有条件地进行迭代并输出数据框和图表

时间:2019-03-02 22:28:00

标签: python pandas for-loop seaborn

我正在尝试为每个“阀门”输出数据框和图表。我正在努力拼凑一些Pythonic基础。

流程:我获取数据框,进行分组,获取总数的百分比...输出表格和图表。但是,我想遍历此过程,第一次是在Reviewed?=='Yes'上使用数据帧过滤器,然后是No

data = {'Region': ["US", "US", "US","US"],
        'Gender': ["M","F","F","M"],
        'Reviewed?': ["Yes","Yes","No","No"]}
df = pd.DataFrame(data, columns=['Region','Gender','Reviewed?'])

def func(df):
    vals = ['Yes','No']
    for i in range(len(vals)):
        for x in vals:
            gb[i] = df[df['Reviewed?']==x].groupby(['Gender'])['Region'].count().reset_index()
            total[i] = gb[i]['Region'].sum()
            gb[i]['Percentage'] = (gb[i]['Region'] / total[i])
            gb[i] = gb[i].sort_values(by='Percentage', ascending=False)
            sns.barplot(data=gb[i], x='Region', y='Percentage')
    plt.show()
    return gb[i]

一些错误消息:

ValueError: could not broadcast input array from shape (0,2) into shape (0)

ValueError: cannot copy sequence with size 2 to array axis with dimension 0

ValueError: Cannot set a frame with no defined index and a value that cannot be converted to a Series

更新 这是我想要的暴力版本。

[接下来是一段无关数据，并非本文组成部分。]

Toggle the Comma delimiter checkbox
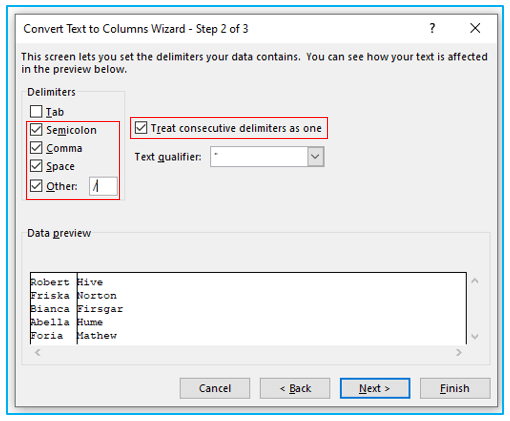Image resolution: width=510 pixels, height=421 pixels. 36,148

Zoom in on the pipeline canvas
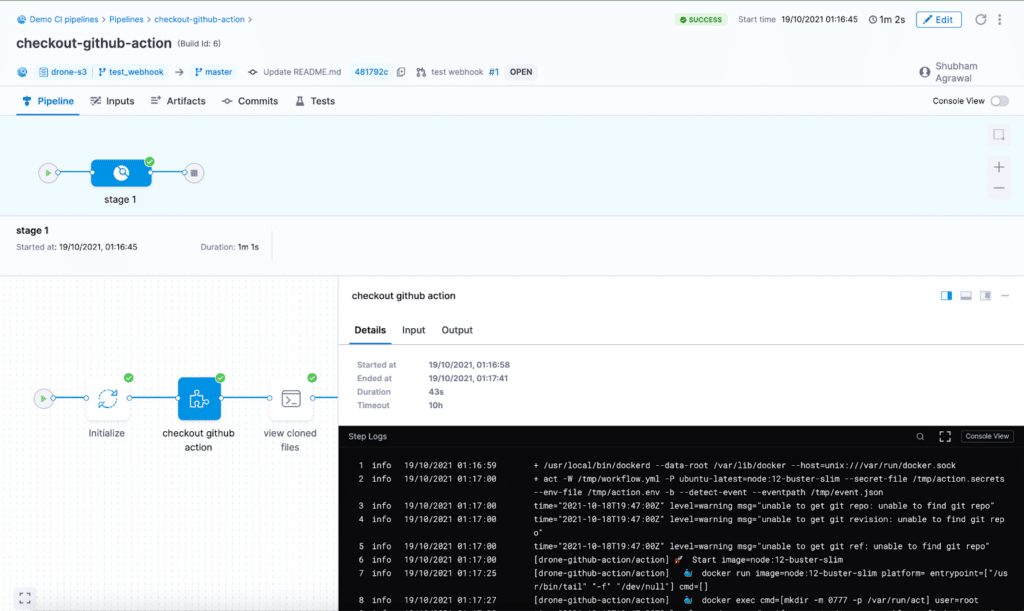click(x=998, y=167)
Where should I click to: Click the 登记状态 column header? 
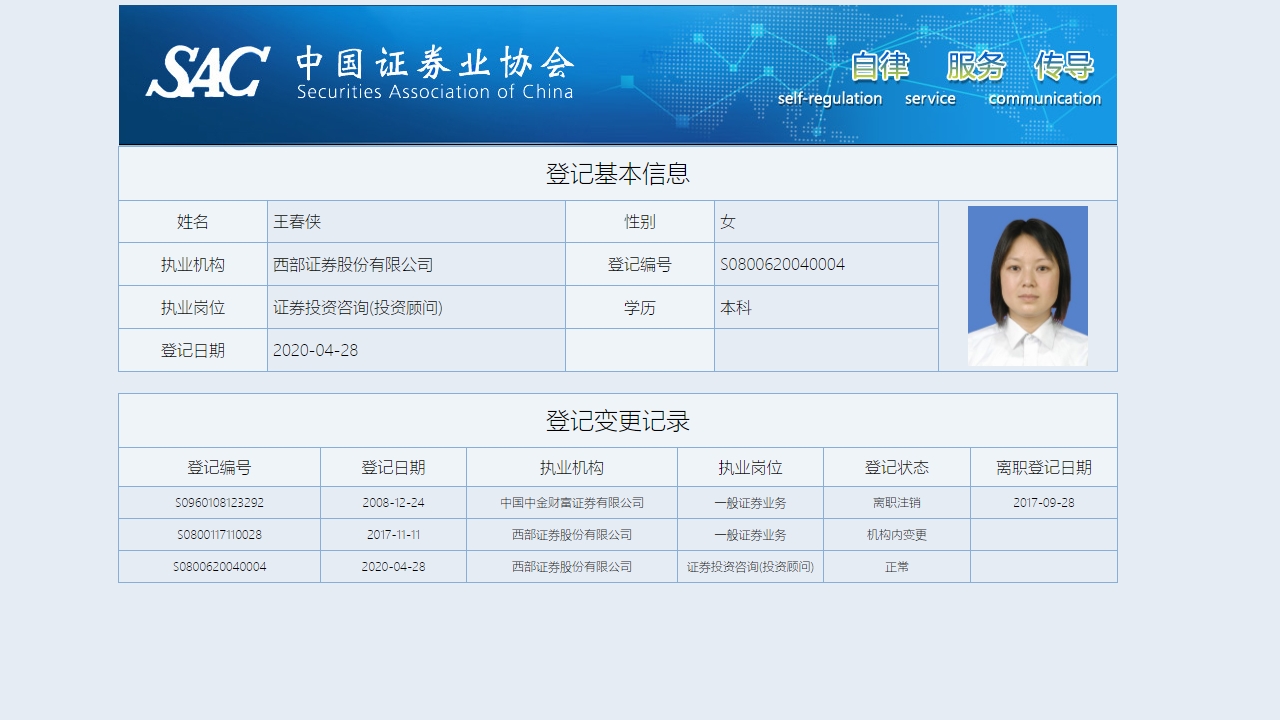[896, 468]
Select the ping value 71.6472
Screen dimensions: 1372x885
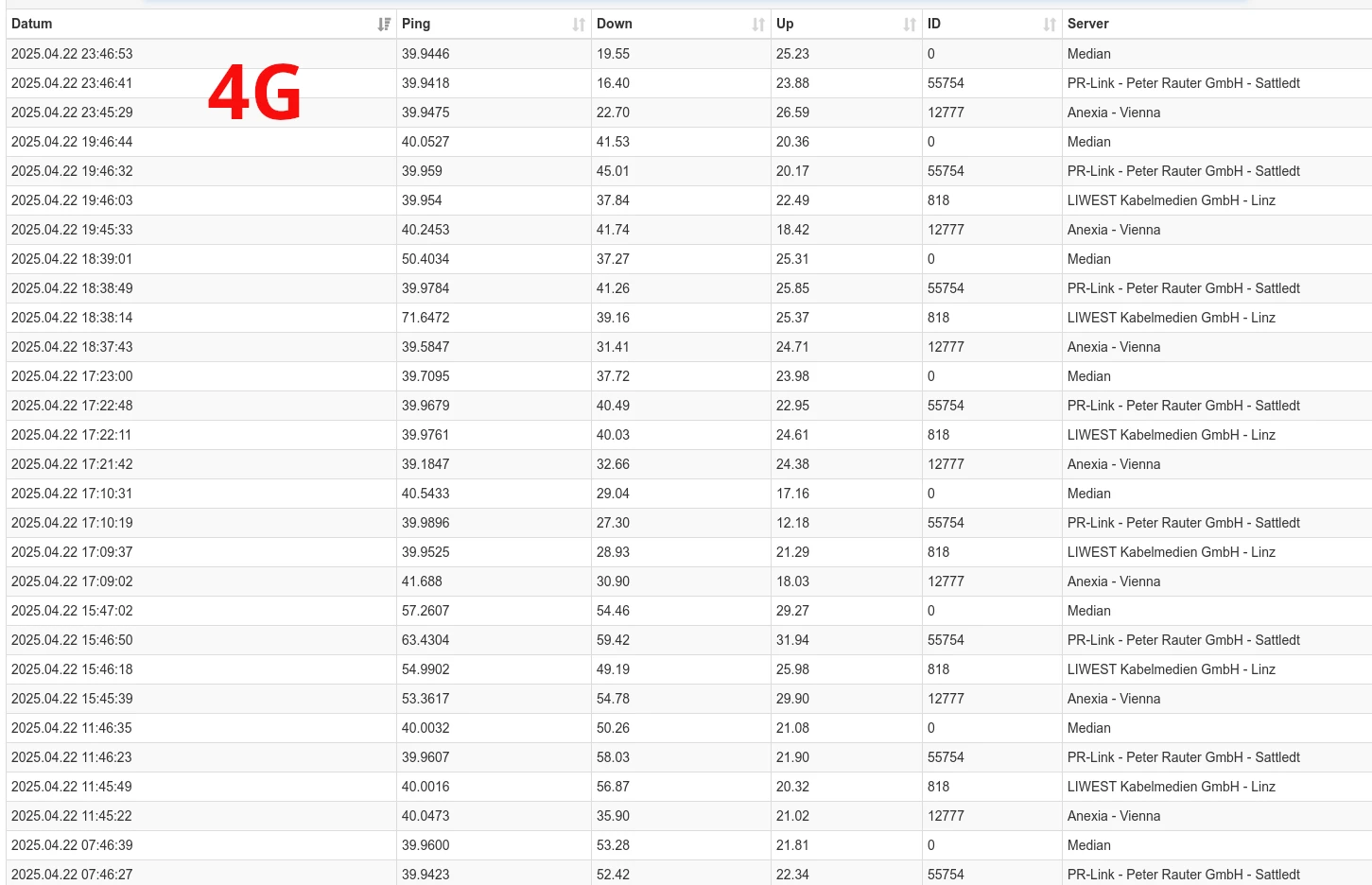[425, 318]
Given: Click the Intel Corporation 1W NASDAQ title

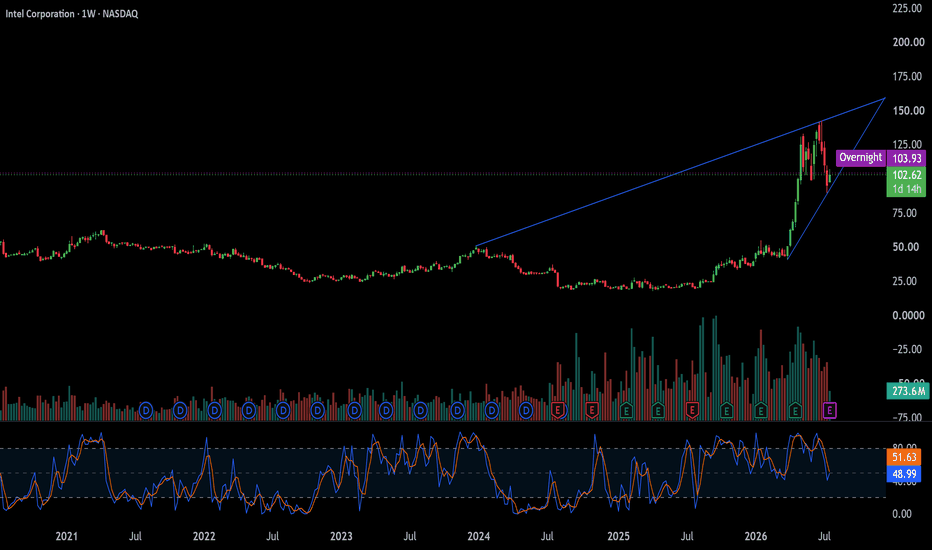Looking at the screenshot, I should pyautogui.click(x=72, y=14).
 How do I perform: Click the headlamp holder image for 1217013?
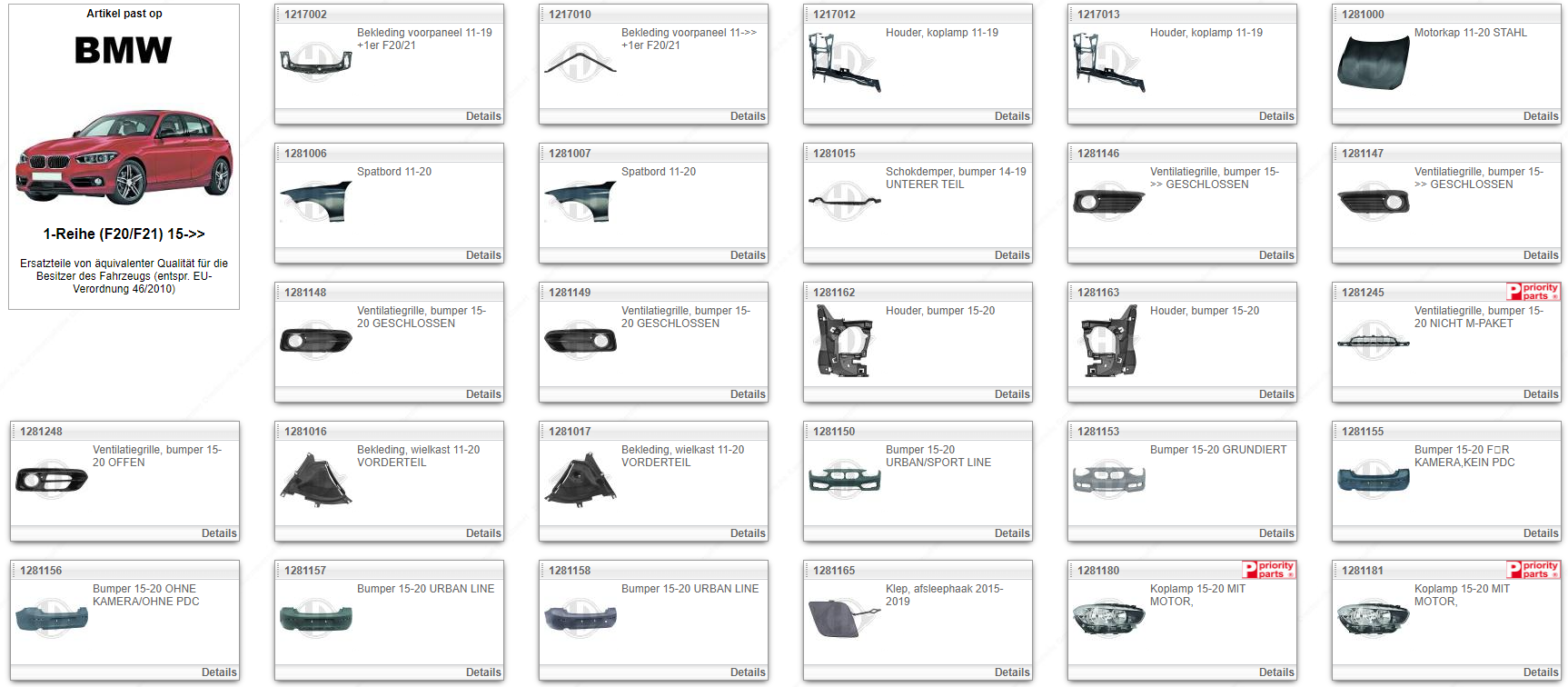pos(1107,63)
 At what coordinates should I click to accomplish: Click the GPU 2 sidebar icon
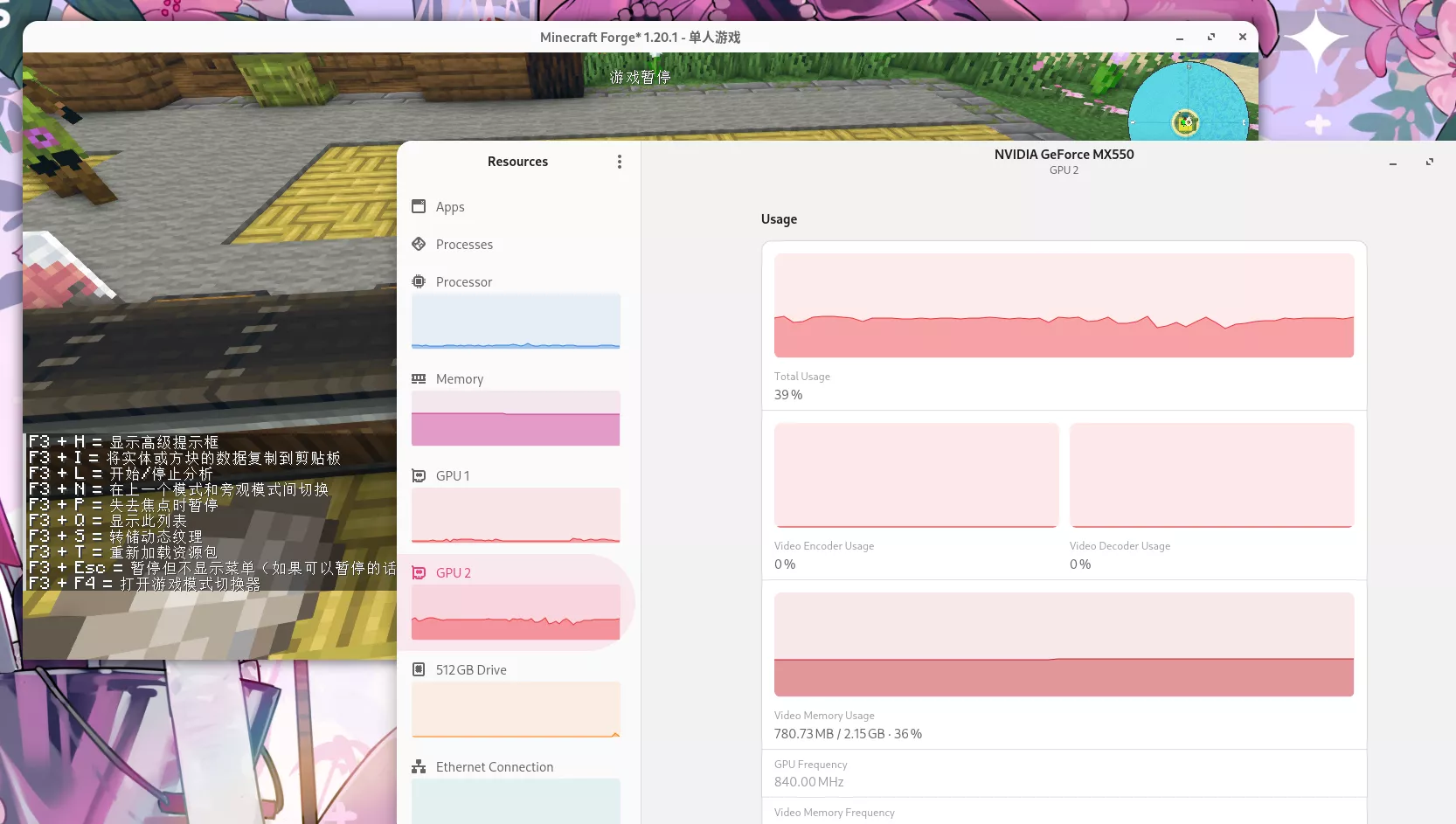tap(419, 572)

我只想要一种更有效,更动态的方式来做到这一点。

请注意,最初我并没有明确表示我想将计数保留在最终数据框中...

import pandas as pd
import seaborn as sns

data = {'Region': ["US", "US", "US","US"],
        'Gender': ["M","F","F","M"],
        'Reviewed?': ["Yes","Yes","No","No"]}
df = pd.DataFrame(data, columns=['Region','Gender','Reviewed?'])

def func(df):
    gb = df[df['Reviewed?']=='No'].groupby(['Gender'])['Region'].count().reset_index()
    total = gb['Region'].sum()
    gb['Percentage'] = (gb['Region'] / total)
    notyetreviewed = gb.sort_values(by='Percentage', ascending=False)
    sns.barplot(data=notyetreviewed, x='Gender', y='Percentage')
    bottom, top = plt.ylim(0,1) 
    plt.show()

    gb = df[df['Reviewed?']=='Yes'].groupby(['Gender'])['Region'].count().reset_index()
    total = gb['Region'].sum()
    gb['Percentage'] = (gb['Region'] / total)
    reviewed = gb.sort_values(by='Percentage', ascending=False)
    bottom, top = plt.ylim(0,1)  
    sns.barplot(data=reviewed, x='Gender', y='Percentage')
    plt.show()

    return notyetreviewed, reviewed
func(df)

2 个答案:

答案 0 :(得分:0)

您可以尝试以下操作:

import pandas as pd

data = {'Region': ["US", "US", "US","US"],
        'Gender': ["M","F","F","M"],
        'Reviewed?': ["Yes","Yes","No","No"]}
df = pd.DataFrame(data, columns=['Region','Gender','Reviewed?'])

for outcome in ['Yes', 'No']:
    filtered = df[df['Reviewed?'].eq(outcome)]['Gender'].value_counts(normalize=True)
    filtered.plot.bar()

在这种情况下,我通过Reviewed?结果过滤每个循环上的DF,然后获取男性和女性的比例值。您的问题构成了一个二元选择,但我想可以将其扩展为for outcome in df['Reviewed?'].unique():

答案 1 :(得分:0)

这是一个微不足道的改进。很高兴看到一个不需要Python的解决方案,不需要我将'Reviewed?'硬编码到函数调用中……

import pandas as pd
import seaborn as sns

data = {'Region': ["US", "US", "US","US"],
        'Gender': ["M","F","F","M"],
        'Reviewed?': ["Yes","Yes","No","No"]}
df = pd.DataFrame(data, columns=['Region','Gender','Reviewed?'])

def func(df,group,reviewed):
    df = df[df['Reviewed?'].isin(reviewed)].groupby([group])['Region'].count().reset_index()
    df['Percentage'] = df['Region'] / df['Region'].sum()
    sns.barplot(data=df, x='Gender', y='Percentage')
    bottom, top = plt.ylim(0,1)
    plt.show()
    return df

df1 = func(df,'Gender',['Yes'])
df1 = func(df,'Gender',['No'])